Cost-Effectiveness Analysis of PCSK9 Inhibitors in Patients with Atherosclerotic Cardiovascular Disease Without Prior Ischemic Events in Italy

Scritto il 12/05/2026
da Giuseppe Musumeci

Clin Drug Investig. 2026 May 12. doi: 10.1007/s40261-026-01559-7. Online ahead of print.

ABSTRACT

BACKGROUND AND OBJECTIVE: Proprotein convertase subtilisin/kexin type 9 inhibitors (PCSK9i) are an effective class of lipid-lowering drugs in patients with primary hypercholesterolemia or mixed dyslipidemia. New evidence supported the early use of PCSK9i in patients with atherosclerotic cardiovascular disease without prior ischemic events and not achieving the low-density lipoprotein-cholesterol targets despite being treated with other lipid-lowering therapies.
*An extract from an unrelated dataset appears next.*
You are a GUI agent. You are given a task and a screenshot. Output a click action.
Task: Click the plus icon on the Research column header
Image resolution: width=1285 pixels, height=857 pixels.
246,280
The aim of the study is to evaluate the cost effectiveness of PCSK9i monoclonal antibodies (mAbs) as an add-on treatment in this population over the lifetime horizon from the Italian National Health Service perspective.
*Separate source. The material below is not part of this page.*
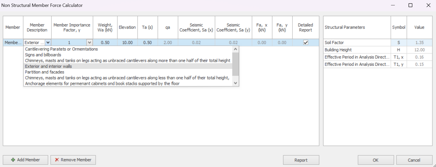
Task: Click the Ta (s) cell value
Action: pos(147,43)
METHODS: A Markov model with a 1-year cycle length was developed to evaluate the incremental cost and effectiveness of maximum tolerated statins plus ezetimibe (MTS+E) with versus without PCSK9i mAbs in high-risk patients with atherosclerotic cardiovascular disease without prior ischemic events. Baseline cardiovascular risk and relative cardiovascular risk reduction attributed to PCSK9i mAbs for major adverse cardiovascular events (i.e., acute coronary syndrome, ischemic stroke, and all-cause mortality) were based on analysis using the US Optum Research database. Costs of drugs and management of cardiovascular events were considered in the analysis. Utility values were sourced from the existing literature. Both deterministic and probabilistic sensitivity analyses were conducted to assess the robustness of the result.
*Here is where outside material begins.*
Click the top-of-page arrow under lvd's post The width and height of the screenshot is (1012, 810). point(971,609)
RESULTS: The simulated cohort's mean age was 68 years and mean baseline low-density lipoprotein-cholesterol level was 129.7 mg/dL, with female individuals and diabetes mellitus accounting for 50.1% and 34.8%, respectively. The incremental cost and quality-adjusted life-year (QALY) gained of MTS+E with added PCSK9i mAbs versus without PCSK9i mAbs were €61,334 and 2.42 QALY, equivalent to €25,350 per QALY gained. At a willingness-to-pay threshold of €33,000 per QALY gained, MTS+E plus PCSK9i mAbs had about 65% probability of being cost effective versus MTS+E alone.

CONCLUSIONS: The results demonstrated that PCSK9i mAbs as an add-on therapy to MTS+E are likely to be cost effective when compared with MTS+E alone in high-risk patients with atherosclerotic cardiovascular disease without prior ischemic events from the Italian National Health Service perspective.